▸ **Supplied records**

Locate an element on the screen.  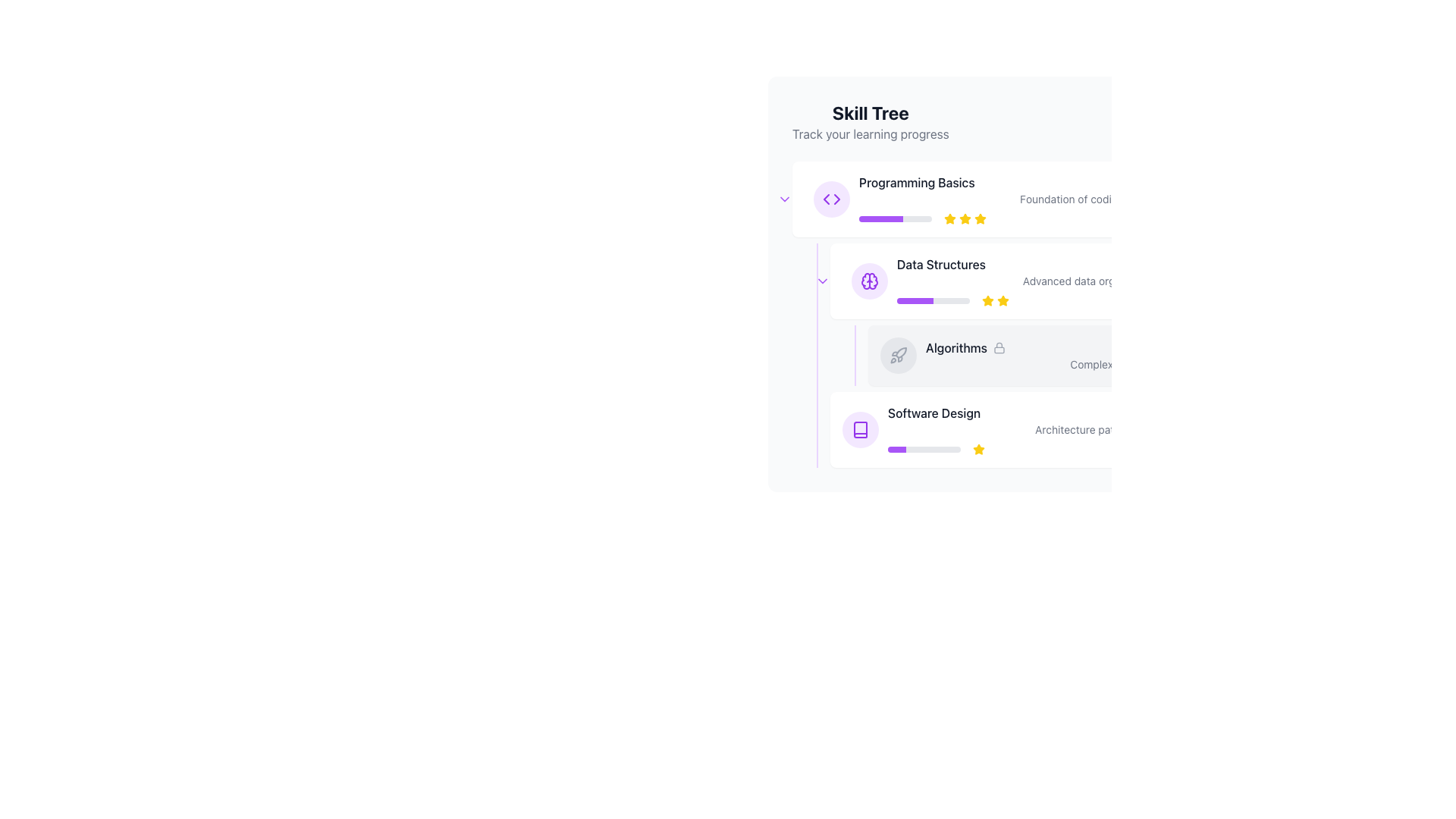
the horizontal progress bar indicating progress in the 'Software Design' section of the 'Skill Tree' is located at coordinates (924, 449).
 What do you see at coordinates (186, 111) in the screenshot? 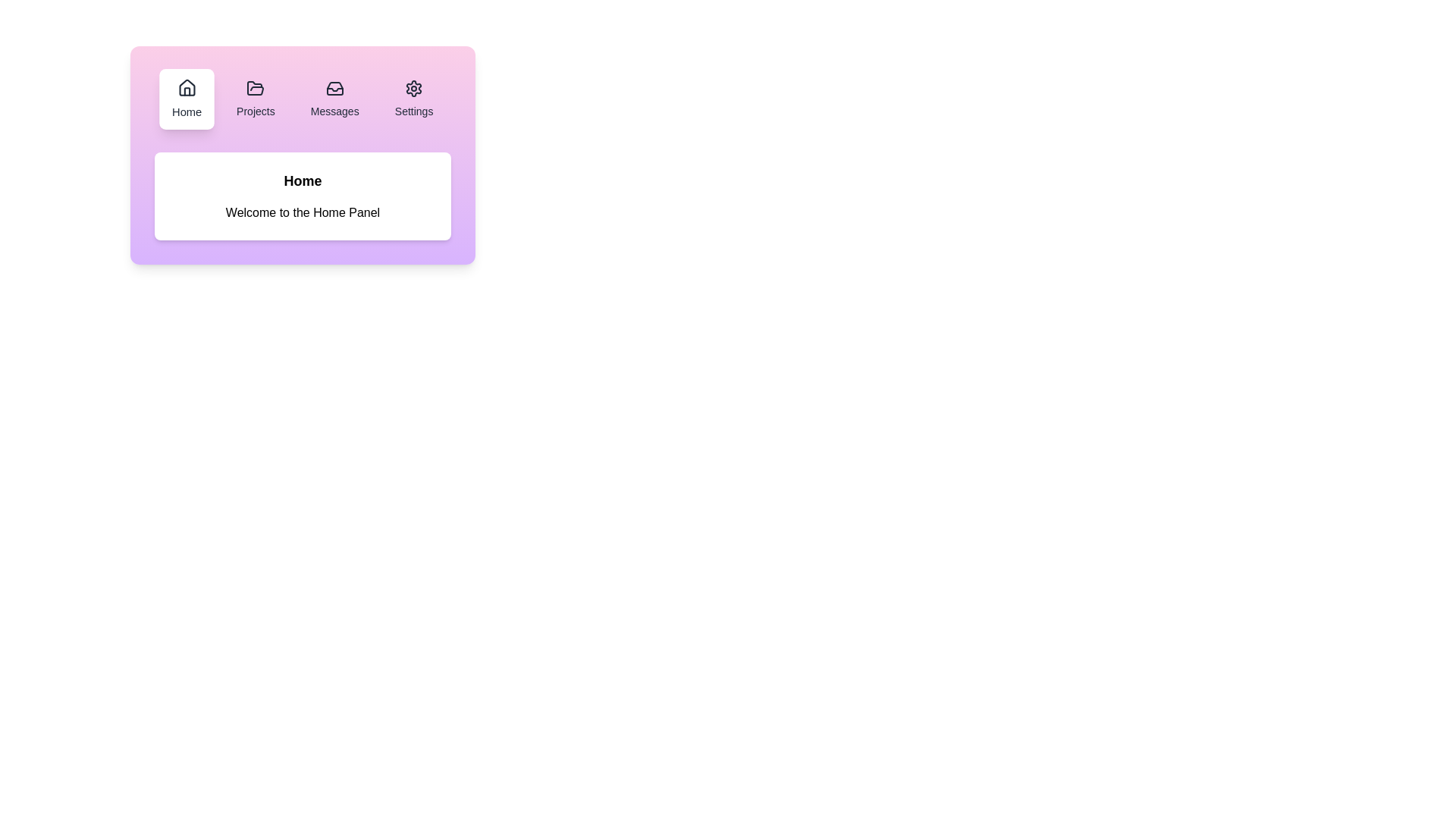
I see `the content of the text label that reads 'Home', which is styled with a medium-sized font and is located in the navigation menu below the house icon` at bounding box center [186, 111].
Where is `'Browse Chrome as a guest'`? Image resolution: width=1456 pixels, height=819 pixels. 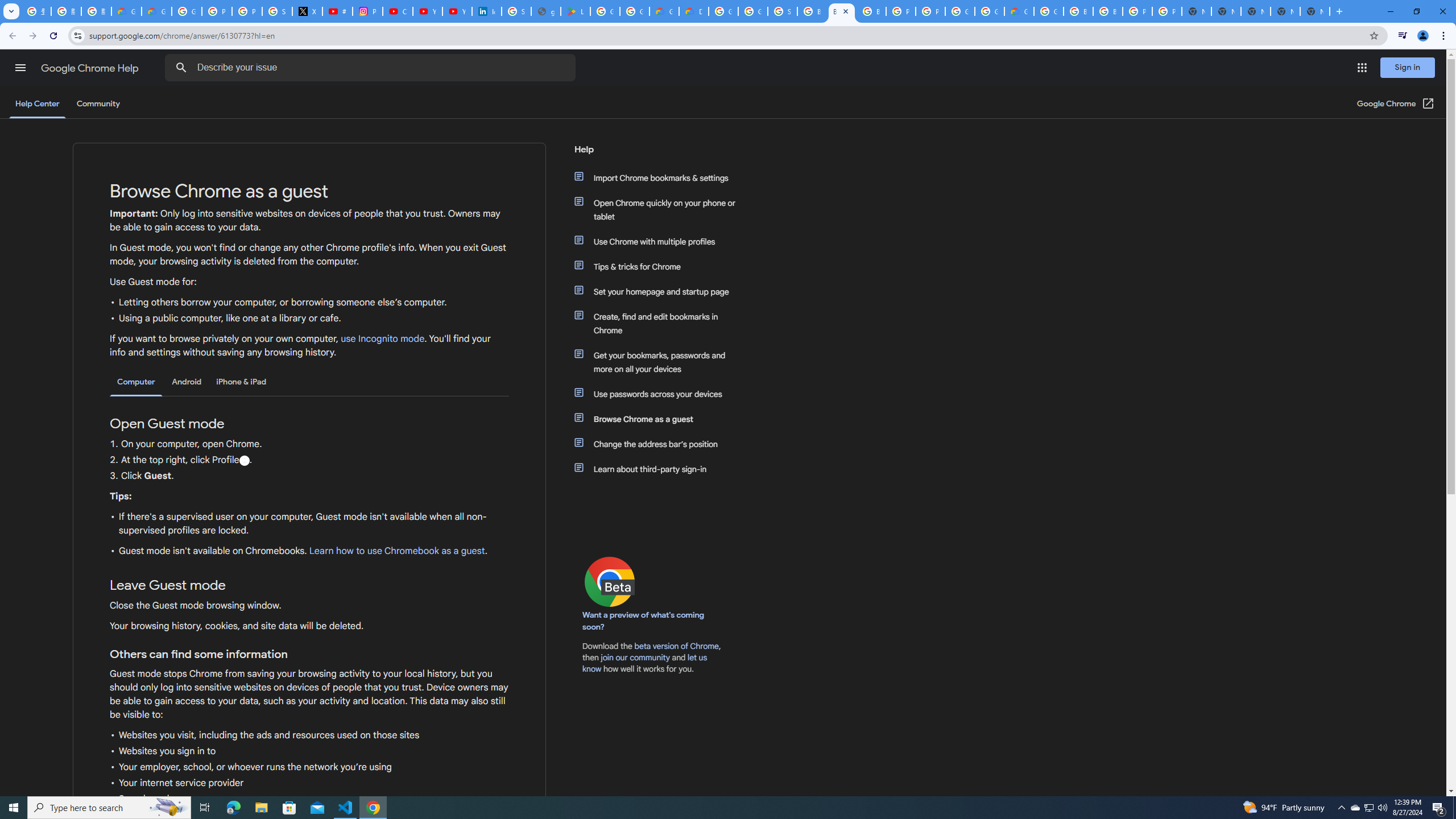
'Browse Chrome as a guest' is located at coordinates (661, 419).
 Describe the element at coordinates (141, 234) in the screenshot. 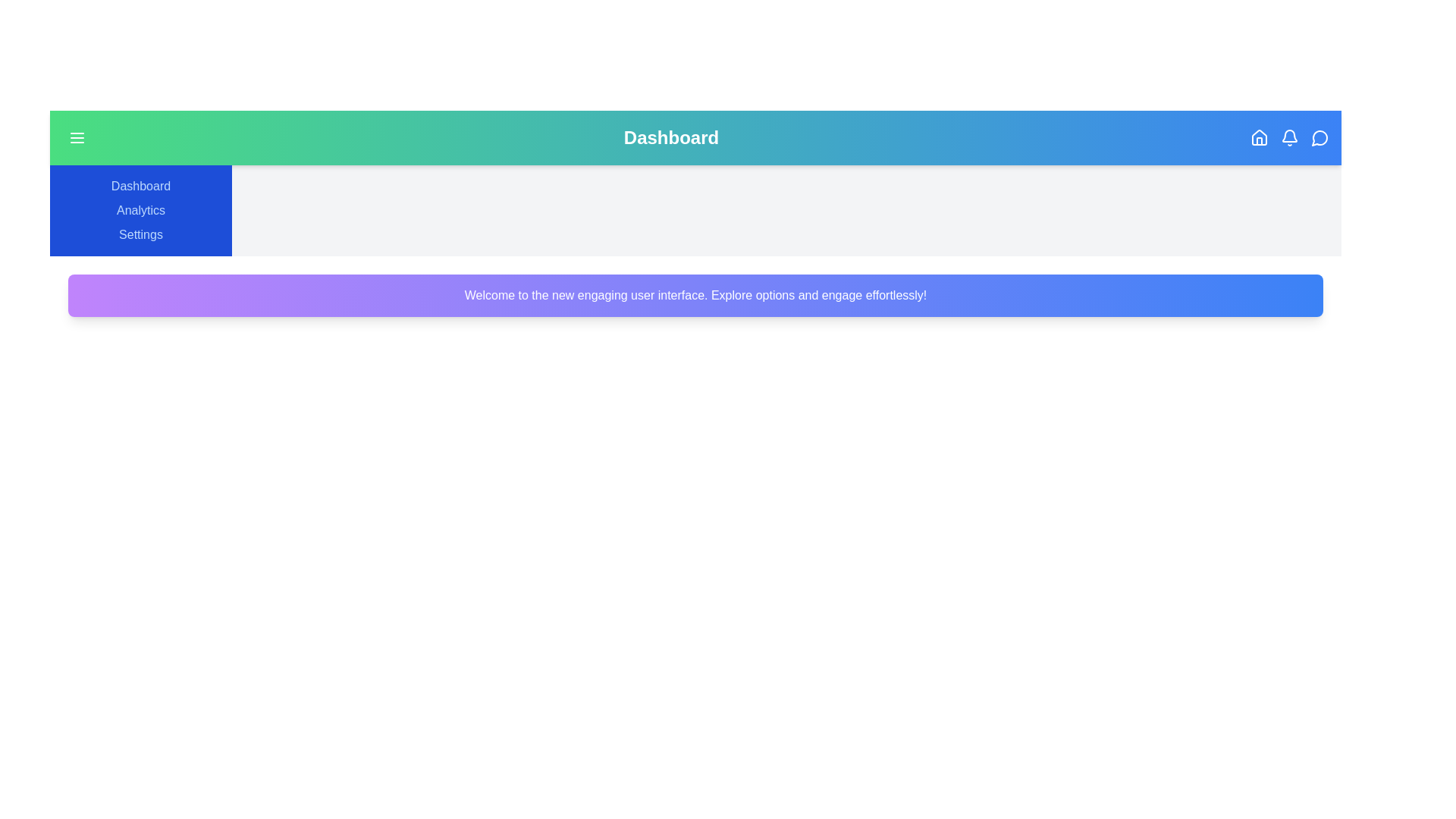

I see `the 'Settings' button in the sidebar` at that location.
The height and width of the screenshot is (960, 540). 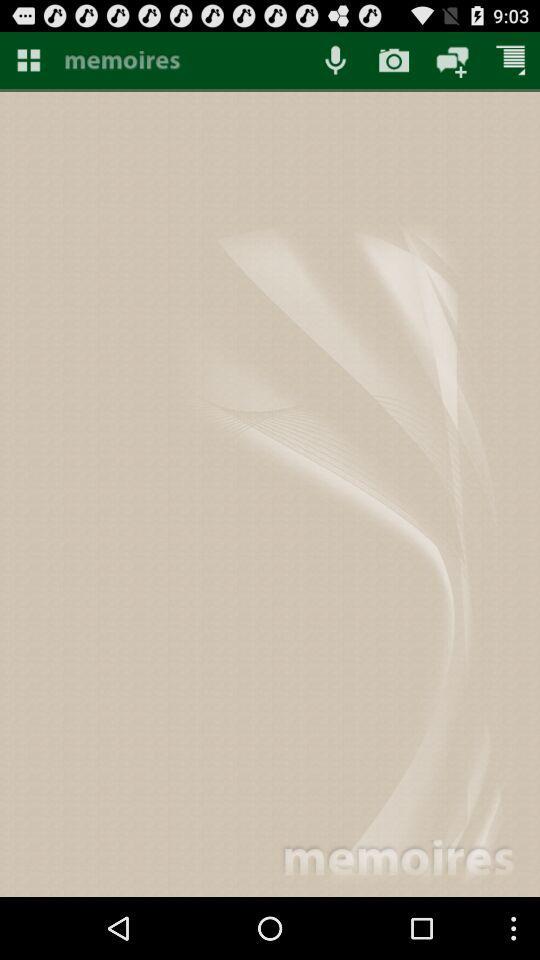 What do you see at coordinates (452, 59) in the screenshot?
I see `chat` at bounding box center [452, 59].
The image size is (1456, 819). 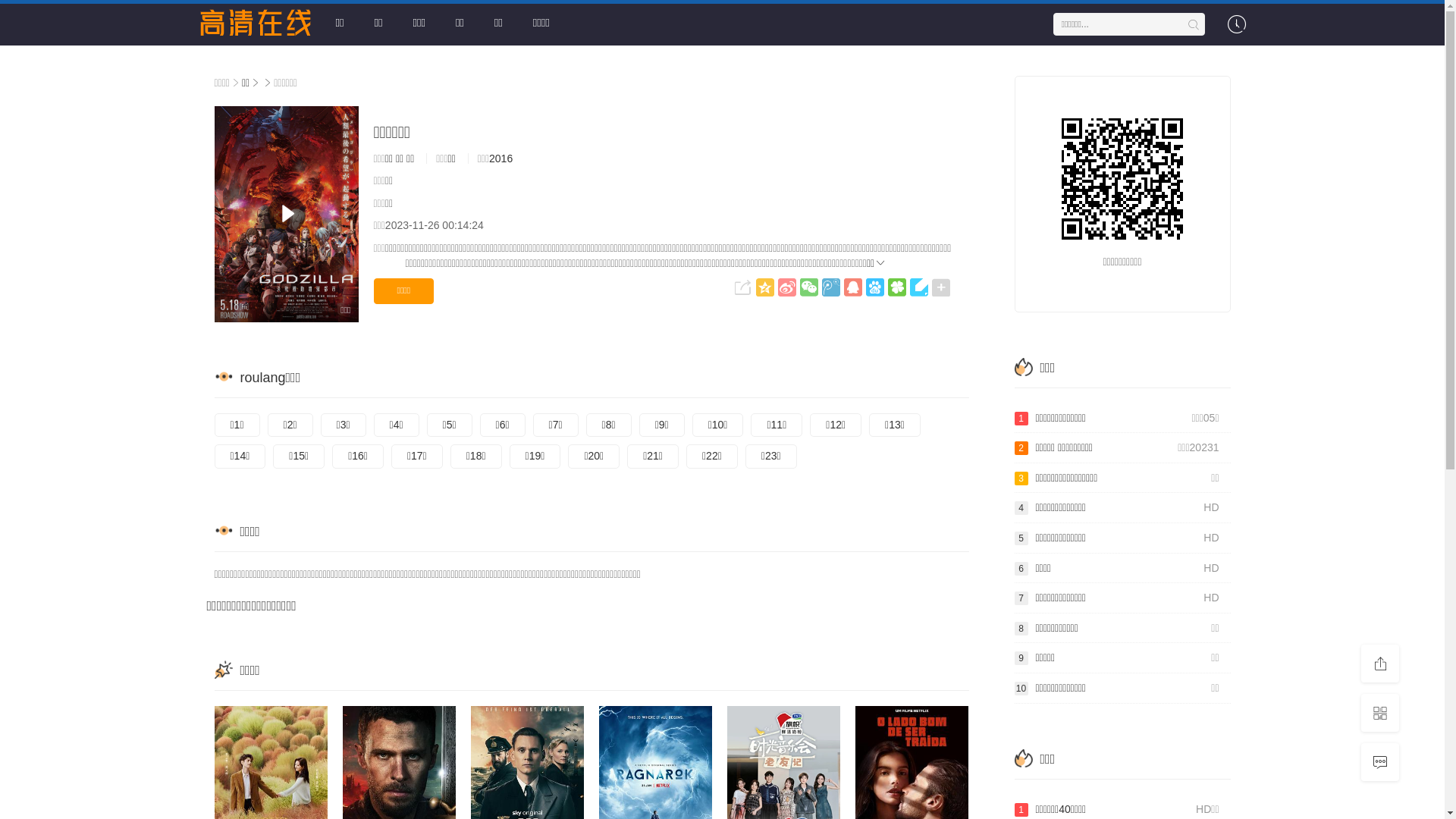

▸ **Your instructions**
Copy the rows above verbatim, from the first one through the line that contains "coordinates (661, 419).", inclusive, and omit the pictures.

▸ **Result**
Locate an element on the screen.  
the horizontal progress bar indicating progress in the 'Software Design' section of the 'Skill Tree' is located at coordinates (924, 449).
 What do you see at coordinates (186, 111) in the screenshot? 
I see `the content of the text label that reads 'Home', which is styled with a medium-sized font and is located in the navigation menu below the house icon` at bounding box center [186, 111].
Where is `'Browse Chrome as a guest'`? Image resolution: width=1456 pixels, height=819 pixels. 
'Browse Chrome as a guest' is located at coordinates (661, 419).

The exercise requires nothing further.